Can We Predict Real Estate Bubbles?

Behavioural decision-making is key to understanding asset price dynamics, asset cycles and the macroeconomic interdependencies. The most destructive cycles are those in which asset price leverage and credits are intertwined, causing the greatest systemic effects. Asset-pricing dynamics impact economies from the local to the global level. Policy-makers, industry leaders and academics are currently debating whether asset-pricing dynamics can, or should, be managed in the public interest.

An early warning system prototype, conceived by the World Economic Forum’s Asset Price Dynamics Steering and Advisory Committees, was able to correctly describe recent market developments. The Shaping the Future of Real Estate initiative delves into the mechanisms of asset pricing to learn how to detect when and why markets shift from fundamentals and how detrimental, irreversible consequences can be mitigated.

Michael Buehler, Practice Lead Real Estate, World Economic Forum, said: “Within its first two years, the initiative developed a strong brand by engaging the key real estate ecosystem players: leading academic experts, central bankers and businesses from the real estate, investors and financial services industries.
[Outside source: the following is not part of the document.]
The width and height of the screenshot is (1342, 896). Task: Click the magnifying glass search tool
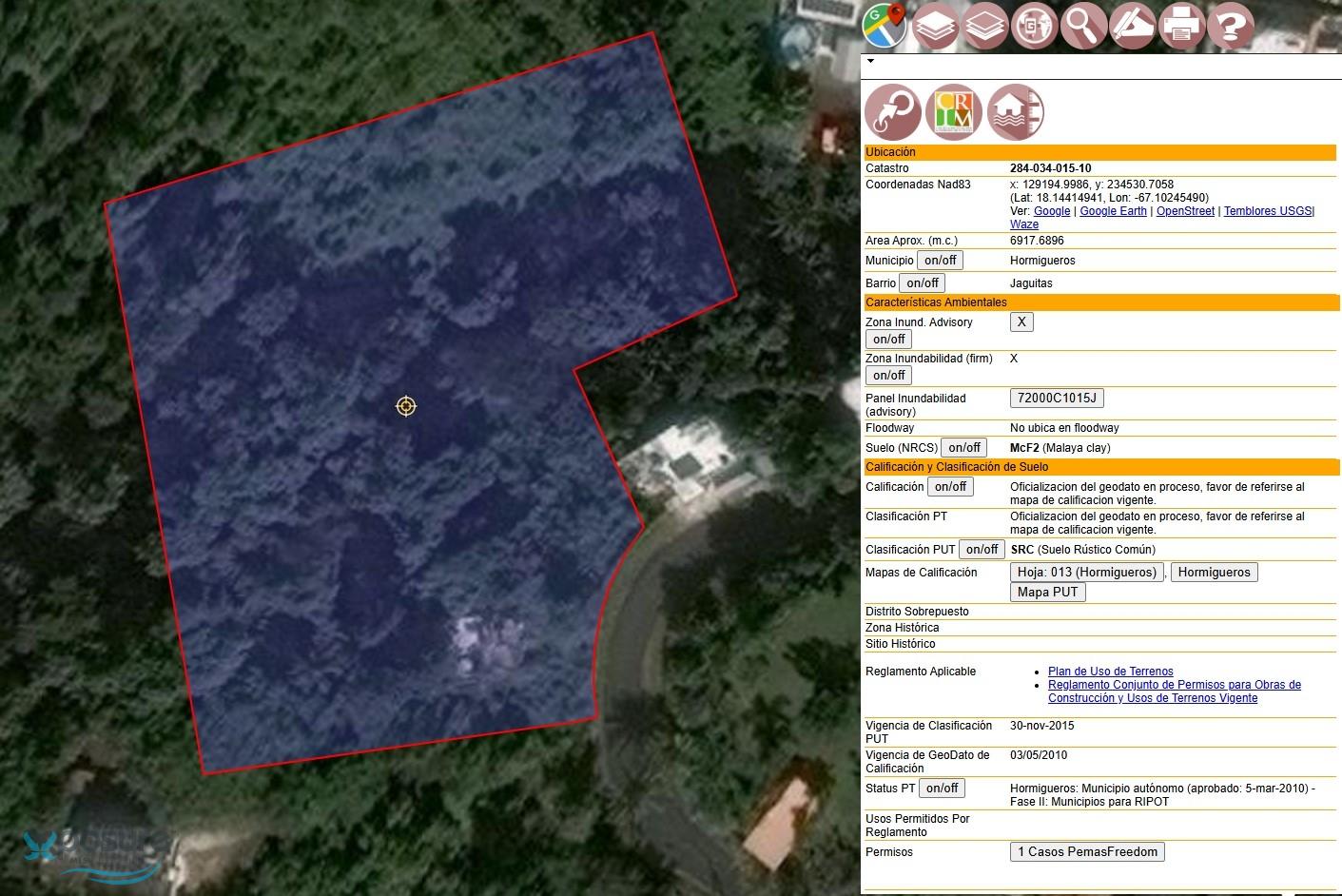click(x=1083, y=25)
In this second project year, high-level multistakeholder discussions had been facilitated to further define asset ecosystems and describe how asset bubbles can be spotted early enough to be able to limit negative consequences. The focus was to help market players make more informed decisions. One workstream focused on designing a prototype early warning system to flag markets that will undergo severe downturns; a second work stream focused on institutionalizing the team’s insights and learning through developing an educational curriculum showcased through a case study.”

Since real estate is inherently cyclical, analysing and predicting market cycles have always been critical topics for real estate investors, tenants and developers. The global financial crisis has increased interest among regulators and central bankers at both national and international levels. While we cannot expect to avoid future downturns, we do think that accurate, expert analysis could limit their financial and social costs.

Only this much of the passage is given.